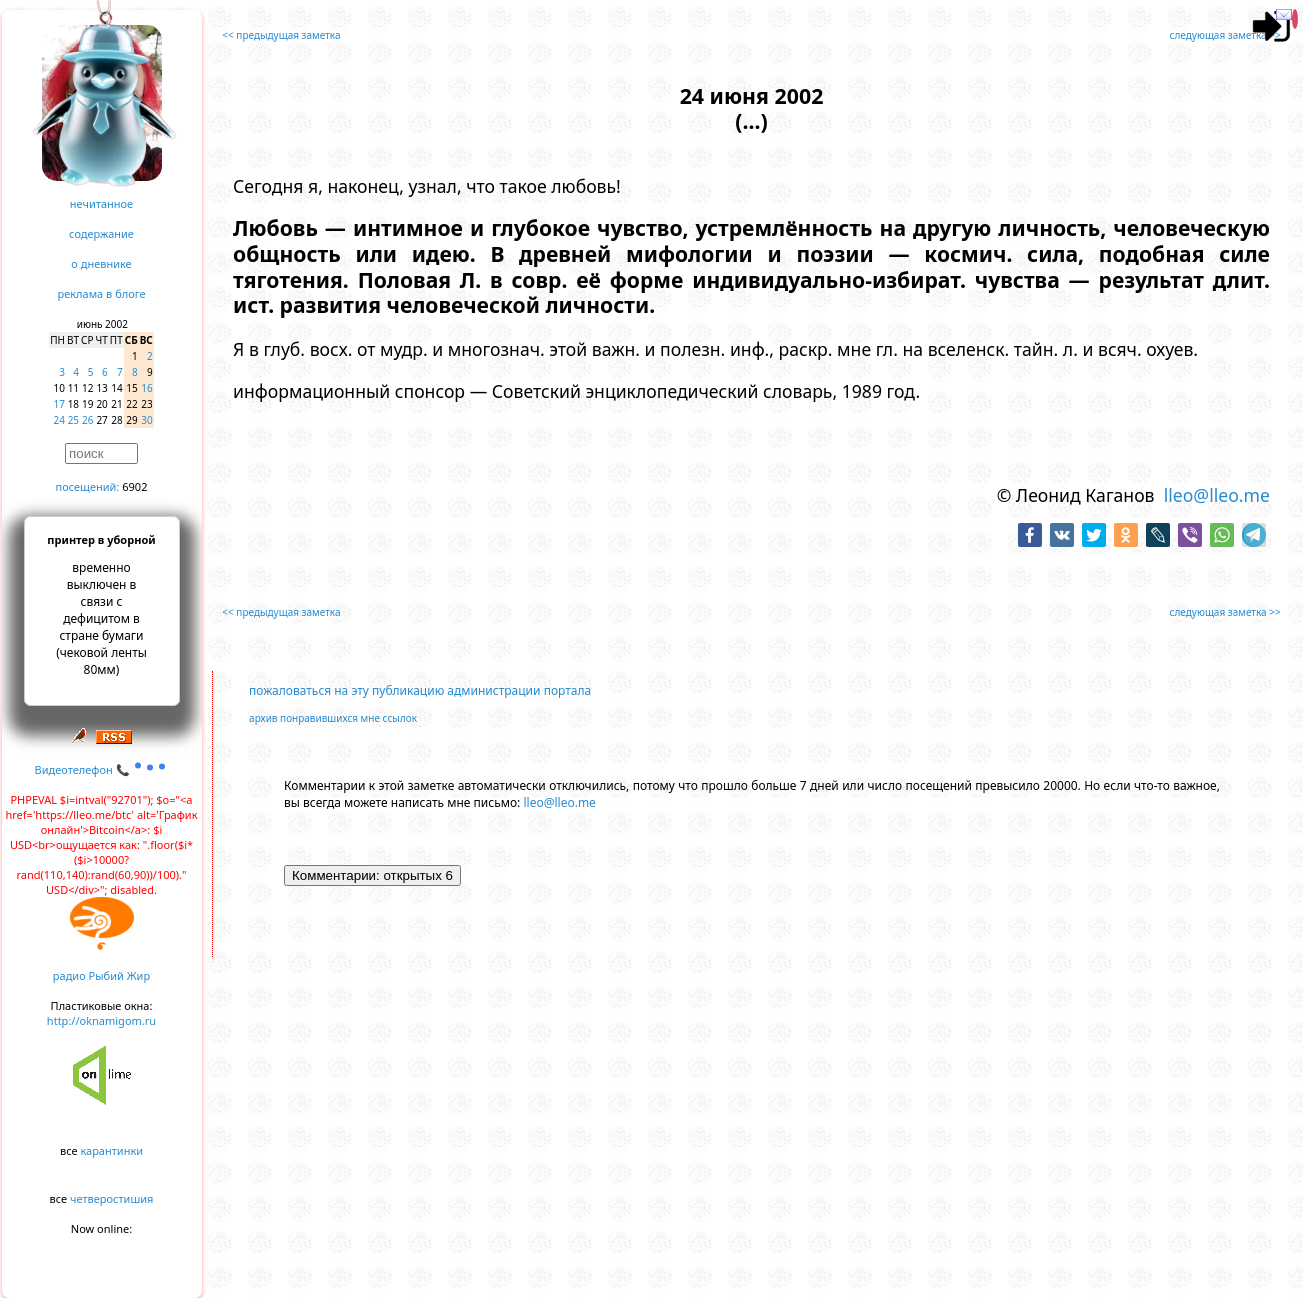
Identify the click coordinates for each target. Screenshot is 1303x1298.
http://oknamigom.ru (101, 1020)
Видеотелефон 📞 (102, 769)
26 (87, 420)
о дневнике (101, 263)
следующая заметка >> (1225, 35)
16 (146, 388)
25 (73, 420)
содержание (101, 233)
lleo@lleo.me (1217, 495)
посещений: (88, 486)
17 (59, 404)
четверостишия (111, 1198)
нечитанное (101, 203)
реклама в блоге (102, 293)
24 (59, 420)
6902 (134, 486)
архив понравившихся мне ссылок (333, 718)
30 (146, 420)
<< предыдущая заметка (281, 35)
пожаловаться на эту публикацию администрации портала (420, 690)
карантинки (111, 1150)
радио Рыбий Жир (101, 975)
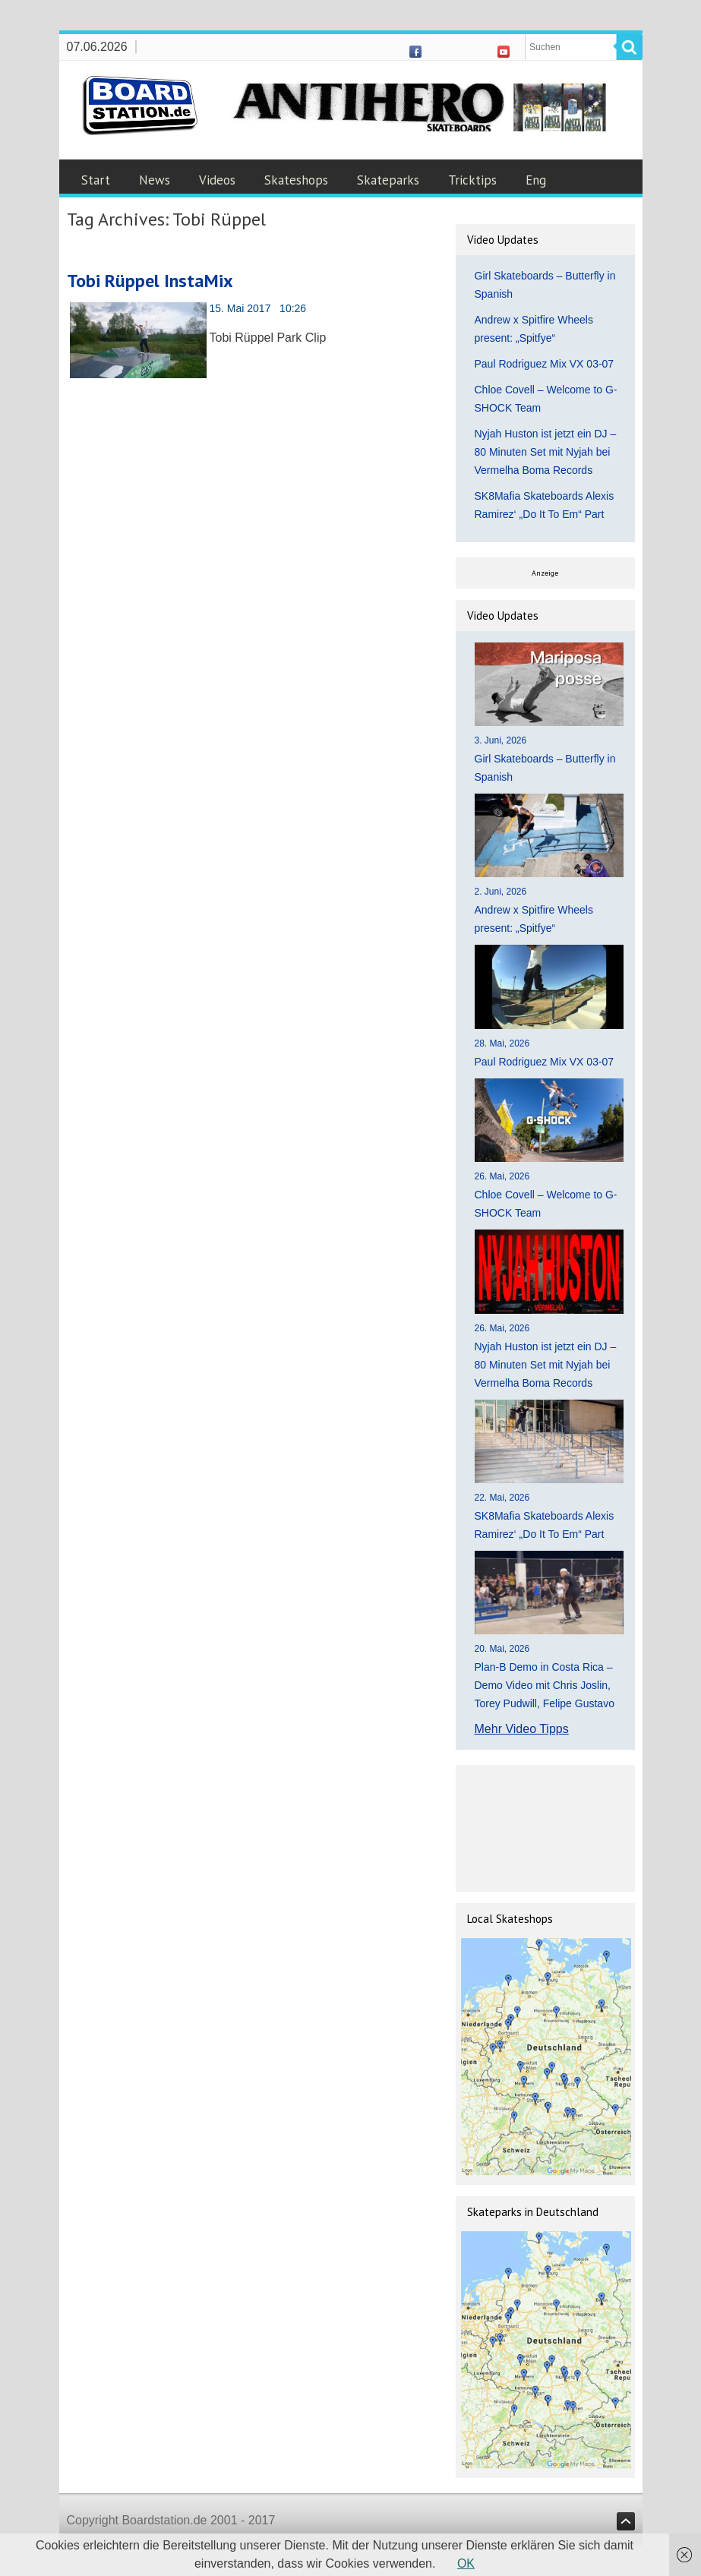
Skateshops (296, 180)
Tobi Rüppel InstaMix (150, 280)
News (154, 180)
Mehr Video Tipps (522, 1728)
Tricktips (472, 180)
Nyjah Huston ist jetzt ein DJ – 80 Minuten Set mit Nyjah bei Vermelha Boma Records (546, 452)
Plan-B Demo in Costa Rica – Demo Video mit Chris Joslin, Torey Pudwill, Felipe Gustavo (544, 1685)
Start (95, 180)
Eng (536, 180)
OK (466, 2563)
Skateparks (388, 180)
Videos (217, 180)
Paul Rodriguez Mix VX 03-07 (544, 364)
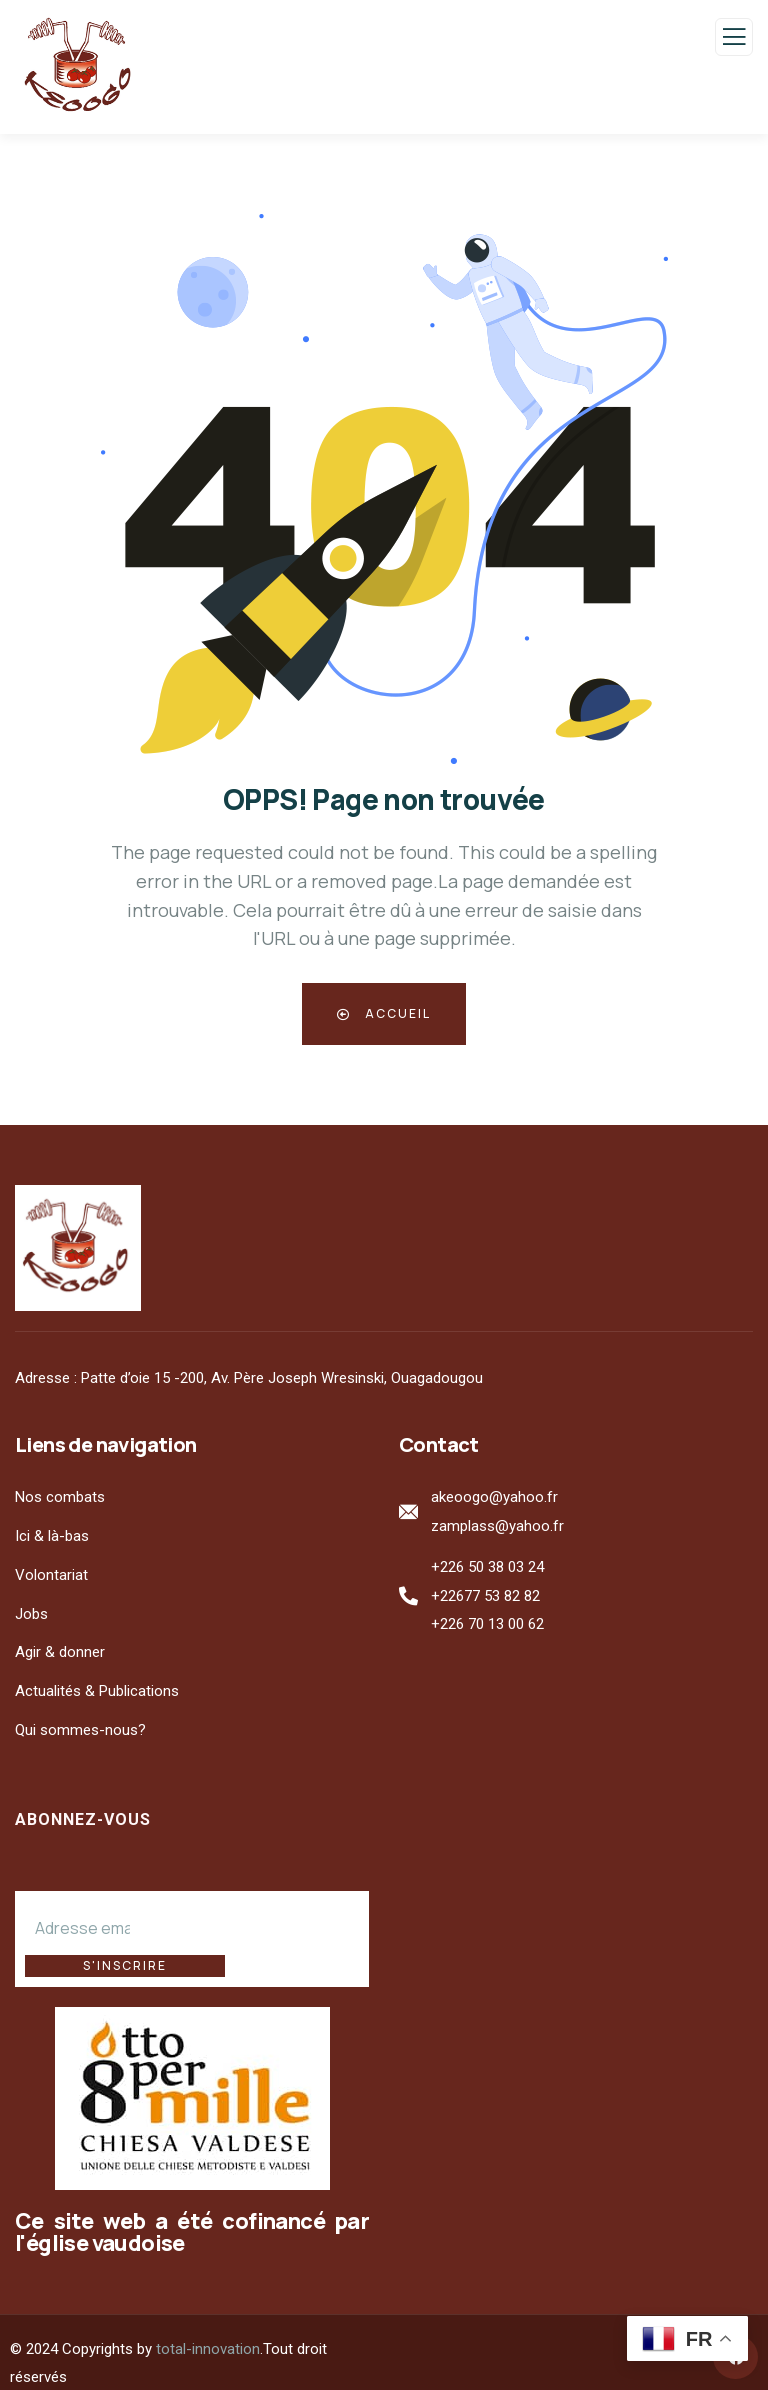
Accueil (384, 1013)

• OPDRACHT
Verzamel alsjeblieft elke rij hierboven waarin het woord "заметка" voorkomt, en neem die rijen volledig over. Hoofdletters en kleine letters tellen mee.

• ANTWOORD
следующая заметка >> (1225, 35)
<< предыдущая заметка (281, 35)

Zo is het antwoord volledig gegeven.